WORK INSTRUCTIONS:
Using the listing that follows, filter out every line lacking the string "Dashboard" and return the rest.

SUPPLIED MATERIAL:
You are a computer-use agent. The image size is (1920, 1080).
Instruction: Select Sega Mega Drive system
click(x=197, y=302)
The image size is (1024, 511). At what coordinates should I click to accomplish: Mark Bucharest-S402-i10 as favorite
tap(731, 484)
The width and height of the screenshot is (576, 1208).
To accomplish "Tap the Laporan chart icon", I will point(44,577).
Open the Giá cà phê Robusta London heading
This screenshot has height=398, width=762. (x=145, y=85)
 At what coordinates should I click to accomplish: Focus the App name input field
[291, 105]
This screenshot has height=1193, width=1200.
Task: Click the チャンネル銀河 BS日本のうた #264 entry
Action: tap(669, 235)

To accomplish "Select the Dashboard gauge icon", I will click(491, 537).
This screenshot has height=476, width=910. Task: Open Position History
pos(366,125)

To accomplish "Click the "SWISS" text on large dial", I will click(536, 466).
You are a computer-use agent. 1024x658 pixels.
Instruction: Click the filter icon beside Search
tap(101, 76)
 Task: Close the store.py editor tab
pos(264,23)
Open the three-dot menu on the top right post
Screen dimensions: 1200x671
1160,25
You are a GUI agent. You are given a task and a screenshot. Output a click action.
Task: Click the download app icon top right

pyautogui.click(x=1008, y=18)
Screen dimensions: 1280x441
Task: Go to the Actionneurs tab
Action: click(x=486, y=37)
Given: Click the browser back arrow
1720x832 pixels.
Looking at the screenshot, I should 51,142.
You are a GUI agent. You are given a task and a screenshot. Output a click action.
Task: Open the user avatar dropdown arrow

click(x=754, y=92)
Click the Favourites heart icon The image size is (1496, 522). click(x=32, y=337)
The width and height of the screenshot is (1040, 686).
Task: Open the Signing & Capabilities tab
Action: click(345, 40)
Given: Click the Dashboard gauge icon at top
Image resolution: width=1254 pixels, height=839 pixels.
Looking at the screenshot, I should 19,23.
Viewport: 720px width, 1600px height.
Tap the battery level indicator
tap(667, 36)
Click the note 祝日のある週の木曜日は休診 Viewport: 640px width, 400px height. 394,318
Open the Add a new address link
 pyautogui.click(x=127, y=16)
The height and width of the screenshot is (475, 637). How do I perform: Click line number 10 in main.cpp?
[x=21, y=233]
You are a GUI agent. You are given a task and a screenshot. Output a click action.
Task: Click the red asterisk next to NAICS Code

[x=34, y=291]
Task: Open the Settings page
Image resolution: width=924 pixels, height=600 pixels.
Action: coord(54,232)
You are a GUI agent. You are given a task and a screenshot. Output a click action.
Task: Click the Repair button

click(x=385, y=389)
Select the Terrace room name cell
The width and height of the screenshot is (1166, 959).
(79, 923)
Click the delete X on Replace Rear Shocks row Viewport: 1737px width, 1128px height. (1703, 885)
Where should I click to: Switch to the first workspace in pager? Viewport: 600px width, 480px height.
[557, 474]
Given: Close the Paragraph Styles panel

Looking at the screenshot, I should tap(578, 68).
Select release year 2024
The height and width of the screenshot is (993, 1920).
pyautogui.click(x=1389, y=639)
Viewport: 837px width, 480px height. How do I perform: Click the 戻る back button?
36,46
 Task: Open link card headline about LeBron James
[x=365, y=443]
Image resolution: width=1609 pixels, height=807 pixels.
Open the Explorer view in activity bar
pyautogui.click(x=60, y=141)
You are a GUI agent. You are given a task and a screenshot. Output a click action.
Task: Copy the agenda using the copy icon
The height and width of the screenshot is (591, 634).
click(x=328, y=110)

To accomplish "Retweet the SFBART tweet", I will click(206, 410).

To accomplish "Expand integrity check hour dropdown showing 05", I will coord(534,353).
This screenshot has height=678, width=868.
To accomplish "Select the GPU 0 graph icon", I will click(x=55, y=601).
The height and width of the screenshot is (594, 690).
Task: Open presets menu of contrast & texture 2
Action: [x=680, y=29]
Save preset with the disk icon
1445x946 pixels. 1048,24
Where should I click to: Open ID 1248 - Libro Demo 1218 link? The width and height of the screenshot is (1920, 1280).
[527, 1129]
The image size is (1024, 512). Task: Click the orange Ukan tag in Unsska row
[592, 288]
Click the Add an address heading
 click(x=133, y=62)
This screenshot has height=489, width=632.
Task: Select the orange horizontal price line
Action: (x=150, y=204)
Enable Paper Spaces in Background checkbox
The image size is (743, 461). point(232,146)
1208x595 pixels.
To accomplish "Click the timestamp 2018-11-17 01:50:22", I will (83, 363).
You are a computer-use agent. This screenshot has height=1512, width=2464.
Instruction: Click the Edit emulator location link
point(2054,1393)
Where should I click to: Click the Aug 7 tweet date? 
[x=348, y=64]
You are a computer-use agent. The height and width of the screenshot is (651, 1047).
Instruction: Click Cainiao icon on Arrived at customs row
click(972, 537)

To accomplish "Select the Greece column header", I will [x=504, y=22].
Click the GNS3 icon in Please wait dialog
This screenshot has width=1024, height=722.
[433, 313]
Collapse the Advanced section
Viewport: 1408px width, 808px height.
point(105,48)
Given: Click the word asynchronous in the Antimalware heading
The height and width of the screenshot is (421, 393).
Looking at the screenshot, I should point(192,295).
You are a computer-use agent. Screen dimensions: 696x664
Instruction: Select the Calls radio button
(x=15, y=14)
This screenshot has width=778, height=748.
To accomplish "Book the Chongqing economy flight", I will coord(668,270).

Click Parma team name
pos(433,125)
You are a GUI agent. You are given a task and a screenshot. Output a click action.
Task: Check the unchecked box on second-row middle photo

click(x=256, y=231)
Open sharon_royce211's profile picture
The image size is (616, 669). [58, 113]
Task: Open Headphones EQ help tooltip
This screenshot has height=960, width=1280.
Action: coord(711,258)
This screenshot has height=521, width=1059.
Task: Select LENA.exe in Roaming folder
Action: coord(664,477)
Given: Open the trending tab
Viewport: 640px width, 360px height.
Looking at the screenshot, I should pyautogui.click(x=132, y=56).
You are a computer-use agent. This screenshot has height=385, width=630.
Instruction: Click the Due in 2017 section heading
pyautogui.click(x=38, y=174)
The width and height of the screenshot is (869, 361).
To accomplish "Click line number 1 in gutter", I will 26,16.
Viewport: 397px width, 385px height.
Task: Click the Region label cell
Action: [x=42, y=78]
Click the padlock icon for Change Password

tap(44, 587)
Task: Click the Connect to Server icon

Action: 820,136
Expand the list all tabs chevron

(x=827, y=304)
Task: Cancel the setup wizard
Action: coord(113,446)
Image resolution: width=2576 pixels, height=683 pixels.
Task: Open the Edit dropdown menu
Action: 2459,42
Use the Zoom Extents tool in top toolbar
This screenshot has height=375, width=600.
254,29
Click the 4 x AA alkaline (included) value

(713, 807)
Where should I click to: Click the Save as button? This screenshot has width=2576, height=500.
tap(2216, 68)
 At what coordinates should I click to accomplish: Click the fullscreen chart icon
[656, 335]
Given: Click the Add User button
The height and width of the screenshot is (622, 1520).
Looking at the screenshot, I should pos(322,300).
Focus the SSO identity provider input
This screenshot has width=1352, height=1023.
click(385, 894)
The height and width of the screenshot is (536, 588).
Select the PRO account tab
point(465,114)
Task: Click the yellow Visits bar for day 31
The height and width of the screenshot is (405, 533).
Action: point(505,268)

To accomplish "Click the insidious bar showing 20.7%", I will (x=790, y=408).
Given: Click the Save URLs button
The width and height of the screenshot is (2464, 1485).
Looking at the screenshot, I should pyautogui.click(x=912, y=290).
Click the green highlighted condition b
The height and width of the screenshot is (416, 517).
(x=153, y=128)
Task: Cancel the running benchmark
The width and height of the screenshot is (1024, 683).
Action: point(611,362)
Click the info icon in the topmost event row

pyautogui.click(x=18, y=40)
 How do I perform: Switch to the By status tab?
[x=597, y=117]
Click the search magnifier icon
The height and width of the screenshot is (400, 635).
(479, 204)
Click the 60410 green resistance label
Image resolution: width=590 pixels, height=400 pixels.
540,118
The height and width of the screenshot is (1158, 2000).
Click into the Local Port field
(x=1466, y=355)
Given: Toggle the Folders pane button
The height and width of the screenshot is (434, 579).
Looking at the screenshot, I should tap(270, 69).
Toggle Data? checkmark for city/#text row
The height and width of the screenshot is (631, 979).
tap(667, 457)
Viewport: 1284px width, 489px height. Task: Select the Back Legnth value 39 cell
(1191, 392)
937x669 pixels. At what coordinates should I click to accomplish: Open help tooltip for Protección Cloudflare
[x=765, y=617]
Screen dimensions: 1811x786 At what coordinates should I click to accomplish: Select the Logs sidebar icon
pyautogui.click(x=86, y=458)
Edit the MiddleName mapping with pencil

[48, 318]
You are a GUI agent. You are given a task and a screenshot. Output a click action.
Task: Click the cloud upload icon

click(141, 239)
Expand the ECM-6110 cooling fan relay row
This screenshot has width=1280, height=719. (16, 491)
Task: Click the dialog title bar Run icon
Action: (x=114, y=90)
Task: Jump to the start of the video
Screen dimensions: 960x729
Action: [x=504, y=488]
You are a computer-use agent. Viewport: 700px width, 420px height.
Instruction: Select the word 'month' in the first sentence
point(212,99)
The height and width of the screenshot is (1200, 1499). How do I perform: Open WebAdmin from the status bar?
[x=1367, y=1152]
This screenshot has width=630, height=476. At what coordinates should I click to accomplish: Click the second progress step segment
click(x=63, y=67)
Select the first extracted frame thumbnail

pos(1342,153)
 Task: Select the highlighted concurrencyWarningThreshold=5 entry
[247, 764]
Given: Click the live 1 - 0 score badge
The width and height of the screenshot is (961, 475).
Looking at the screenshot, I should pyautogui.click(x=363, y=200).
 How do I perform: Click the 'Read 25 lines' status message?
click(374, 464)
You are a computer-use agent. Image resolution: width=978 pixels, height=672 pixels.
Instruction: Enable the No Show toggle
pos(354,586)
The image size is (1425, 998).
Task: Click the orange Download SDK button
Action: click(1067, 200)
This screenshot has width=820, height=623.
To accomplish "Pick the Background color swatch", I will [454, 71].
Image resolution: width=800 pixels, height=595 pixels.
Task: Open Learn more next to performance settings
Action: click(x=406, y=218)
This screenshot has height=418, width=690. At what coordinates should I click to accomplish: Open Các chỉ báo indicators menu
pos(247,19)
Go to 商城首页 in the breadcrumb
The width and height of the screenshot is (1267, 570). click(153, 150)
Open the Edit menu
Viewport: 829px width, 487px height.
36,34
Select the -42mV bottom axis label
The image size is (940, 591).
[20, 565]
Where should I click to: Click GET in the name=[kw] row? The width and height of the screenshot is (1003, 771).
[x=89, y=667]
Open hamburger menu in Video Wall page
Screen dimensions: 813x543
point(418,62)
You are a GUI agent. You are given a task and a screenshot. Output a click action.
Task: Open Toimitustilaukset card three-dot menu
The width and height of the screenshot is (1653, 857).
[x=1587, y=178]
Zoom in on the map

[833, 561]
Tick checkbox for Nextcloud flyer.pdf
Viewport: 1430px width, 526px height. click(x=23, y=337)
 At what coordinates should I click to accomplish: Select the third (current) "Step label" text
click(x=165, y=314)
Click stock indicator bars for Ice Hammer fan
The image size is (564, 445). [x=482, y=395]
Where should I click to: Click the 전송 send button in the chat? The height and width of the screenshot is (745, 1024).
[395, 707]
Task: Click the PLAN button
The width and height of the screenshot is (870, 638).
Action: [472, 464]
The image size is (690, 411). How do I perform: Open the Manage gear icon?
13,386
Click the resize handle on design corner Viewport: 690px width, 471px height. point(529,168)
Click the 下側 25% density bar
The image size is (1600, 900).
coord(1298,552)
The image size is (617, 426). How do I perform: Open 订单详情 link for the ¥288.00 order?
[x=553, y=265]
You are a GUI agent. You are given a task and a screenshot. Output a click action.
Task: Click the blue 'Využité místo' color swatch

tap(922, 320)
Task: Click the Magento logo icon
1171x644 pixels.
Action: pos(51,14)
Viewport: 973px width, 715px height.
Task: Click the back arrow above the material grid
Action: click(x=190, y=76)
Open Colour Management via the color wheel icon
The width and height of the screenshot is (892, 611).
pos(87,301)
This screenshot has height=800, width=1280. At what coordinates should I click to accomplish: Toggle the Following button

SOLUTION:
To accomplish "Select the Dashboard gauge icon", I will click(491, 537).
Given: Click the Dashboard gauge icon at top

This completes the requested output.